Key Clinical Message:
Early recognition and diagnosis of subclavian steal syndrome are vital
to avoid unnecessary investigations and ensure appropriate management.
This case highlights the significance of comprehensive evaluation,
including bilateral blood pressure measurement, in patients with
unilateral symptoms.
Keywords: subclavian steal; angioplasty; stenting; dual
antiplatelet therapy
A 60-year-old woman with a history of hypertension presented to our
hospital’s Internal Medicine Outpatient Department with an 8-month
history of persistent left upper extremity numbness and dizziness,
exacerbated by using her left hand for heavy lifting. She had never
experienced chest pain, palpitations, tinnitus, hearing loss, or
positional vertigo. Despite visiting multiple healthcare providers,
including orthopedic and psychiatric specialists, and undergoing various
diagnostic tests, her symptoms persisted. Notably, blood pressure
measurements were not taken in both upper extremities during previous
evaluations. A thorough physical examination revealed significant blood
pressure differences between the two upper extremities, with the right
upper extremity’s BP being 170/100 mm of Hg and the left upper
extremity’s BP being 110/70 mm of Hg. In addition, the patient’s left
radial pulse was weak. Initial laboratory evaluations, such as a
complete blood count, liver function test, renal function test, and
fasting lipid profile, were within normal limits. Considering the
absence of cardiac abnormalities on electrocardiogram and
echocardiography, the suspicion of vascular occlusion emerged as a
plausible cause for the patient’s symptoms. Consequently, we referred
her to a higher center for specialized evaluation. After referral, she
was seen by a cardiologist, and he confirmed the blood pressure
discrepancies between the two upper extremities. She underwent an
angiography of the left subclavian artery, and it revealed a significant
occlusion in the proximal left subclavian artery (Figure 1), thus
hinting towards subclavian artery stenosis. Elective angioplasty of the
left subclavian artery with stenting was scheduled for one week after
the diagnosis. Following the angioplasty and stenting procedure, the
angiogram showed complete restoration of blood flow in the left
subclavian artery with visualization of anterograde blood flow in the
left vertebral artery as well (Figure 2). The patient also experienced a
notable improvement in her symptoms. The blood pressure discrepancy was
corrected after the procedure. She was placed under dual antiplatelet
therapy (Aspirin and Clopidogrel) and a statin after the procedure. She
no longer complains of numbness in her left upper extremity or
dizziness. She is on constant follow-up with us.
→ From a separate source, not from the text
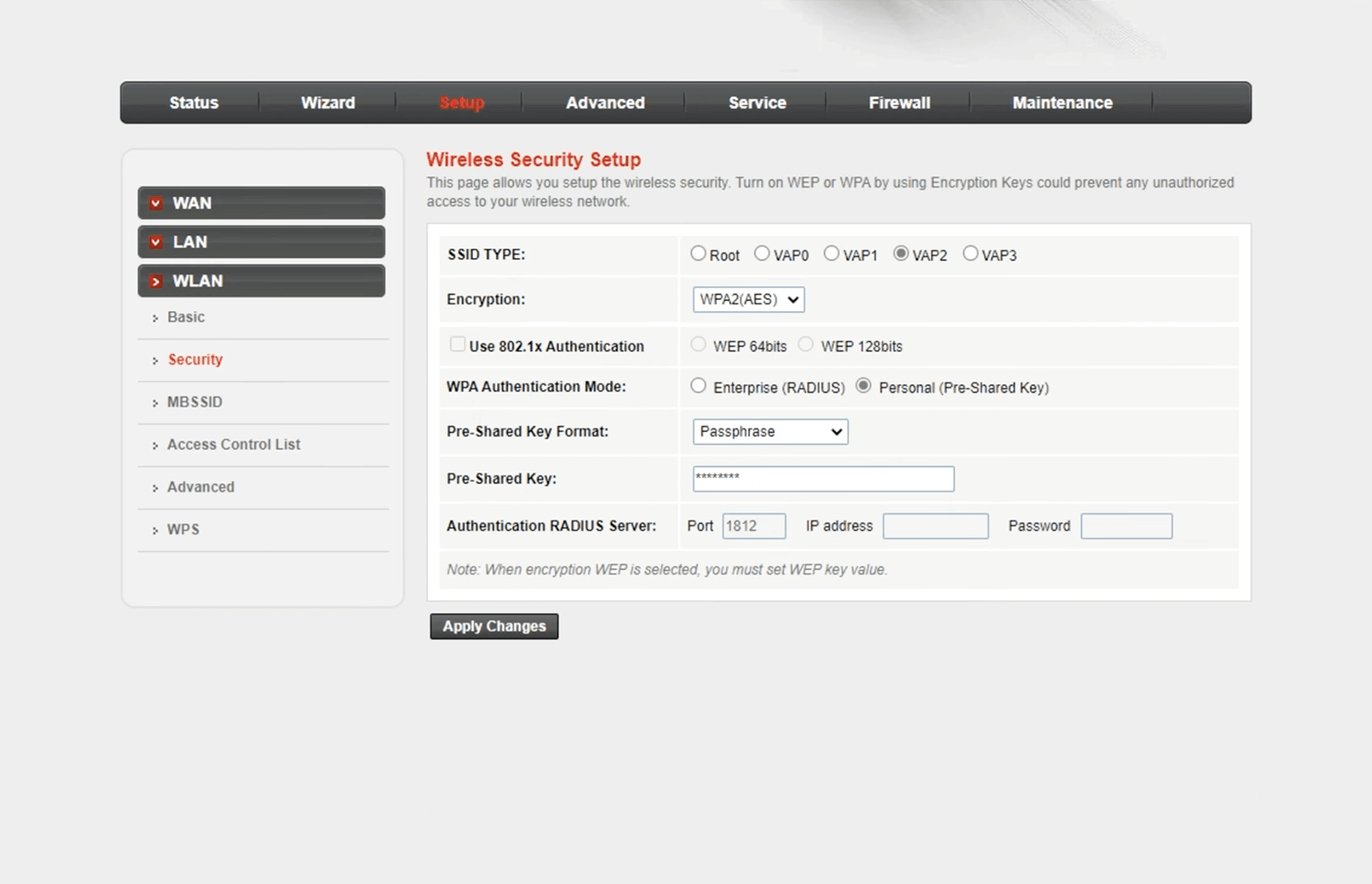
Task: Go to the Status tab
Action: 194,102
Subclavian steal syndrome (SSS) is a vascular condition characterized by
the narrowing or blockage of one of the subclavian
arteries.1 Symptoms of subclavian stenosis include
exercise-induced arm pain or fatigue (arm claudication), occasional
coolness or paresthesias in the extremity, and rarely, vertebrobasilar
transient ischemic attacks. The diagnosis of SSS can be suggested by
flow reversal in the ipsilateral vertebral artery on Doppler ultrasound.
The subclavian stenosis or atresia can be documented by catheter X-ray
angiography.2 Endovascular treatment, including
balloon angioplasty and stenting, has become popular due to its
minimally invasive nature and comparable outcomes.3
Early recognition and diagnosis of subclavian steal syndrome are vital
to avoid unnecessary investigations and ensure appropriate management.
This case highlights the significance of comprehensive evaluation,
including bilateral blood pressure measurement, in patients with
unilateral symptoms. Increased awareness among healthcare providers and
timely referral to specialized centers can lead to successful
revascularization, symptom resolution, and improved outcomes.